Records from a data source:
--*--

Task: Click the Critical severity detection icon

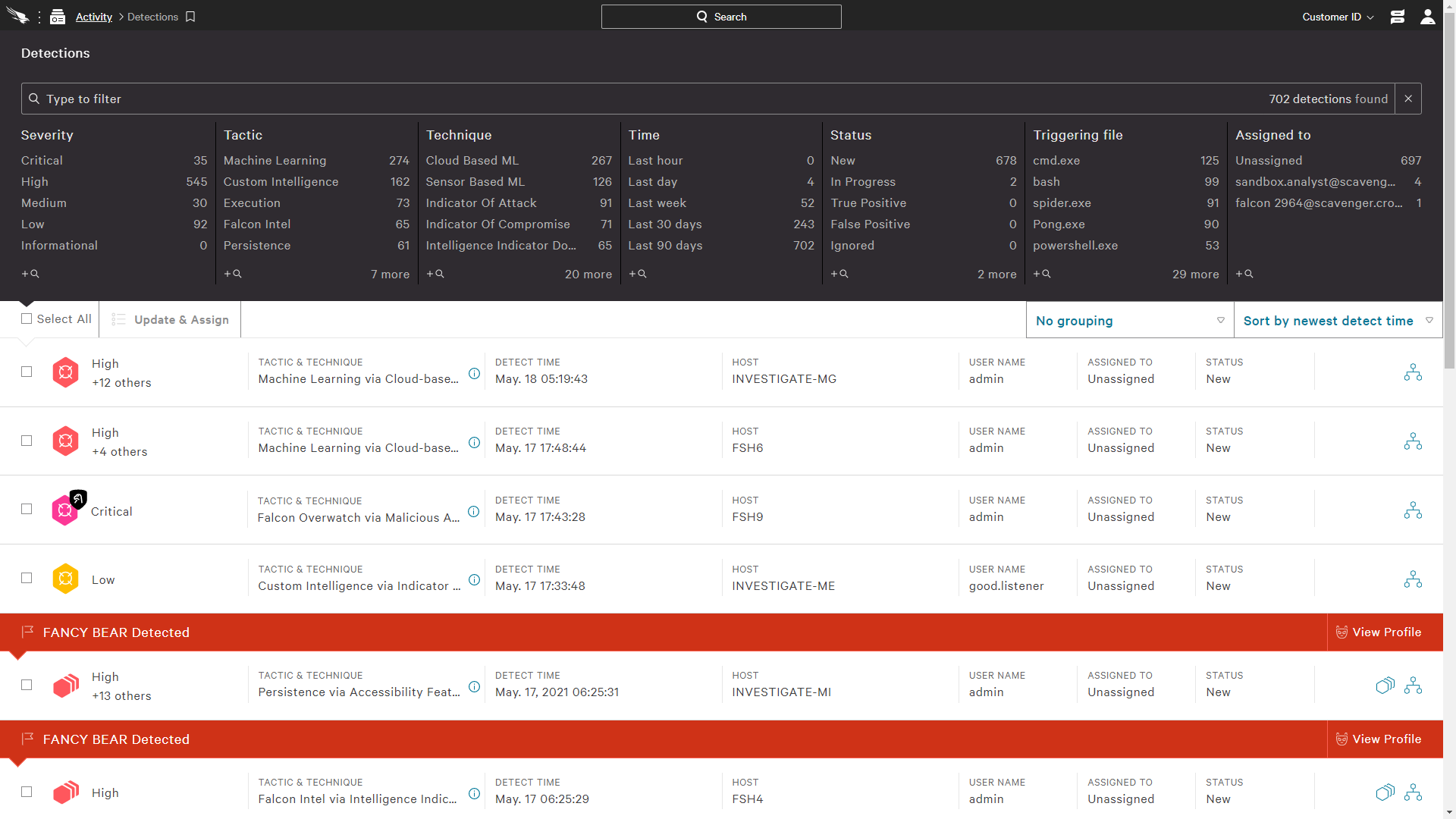Action: point(66,510)
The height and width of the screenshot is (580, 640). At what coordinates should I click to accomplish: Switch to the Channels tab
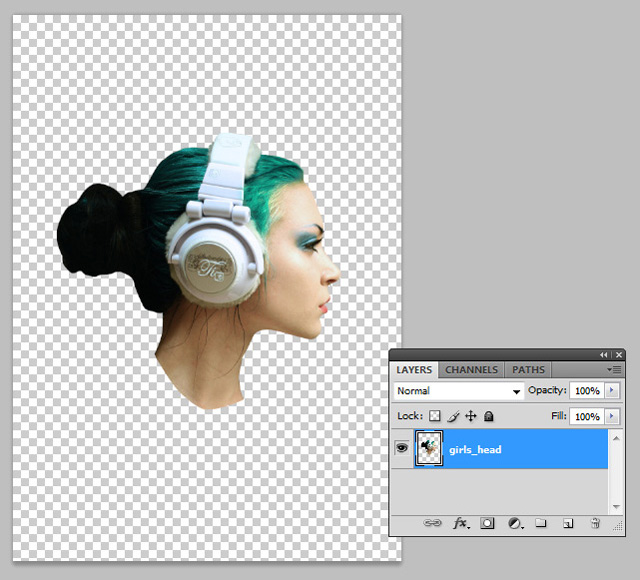point(470,370)
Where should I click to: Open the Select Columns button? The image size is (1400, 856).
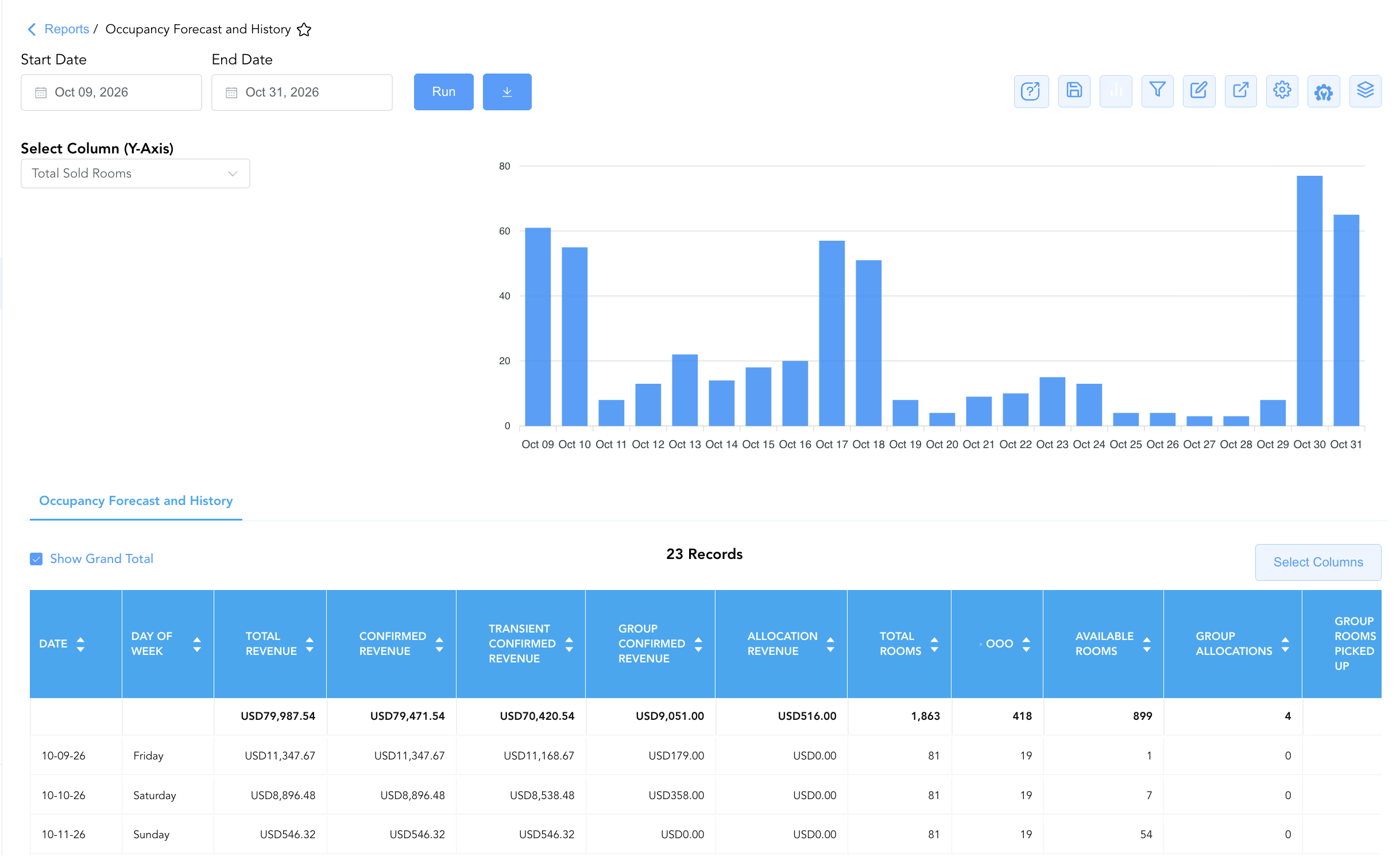(x=1318, y=562)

--*--

WHAT NEEDS TO BE DONE:
Each record should be written out exactly, and each image should be omitted.

ANSWER SPACE:
Task: Click the Critical severity detection icon

Action: point(66,510)
The height and width of the screenshot is (580, 640). At what coordinates should I click to accomplish: Switch to the Channels tab
point(470,370)
Where should I click to: Open the Select Columns button? The image size is (1400, 856).
(x=1318, y=562)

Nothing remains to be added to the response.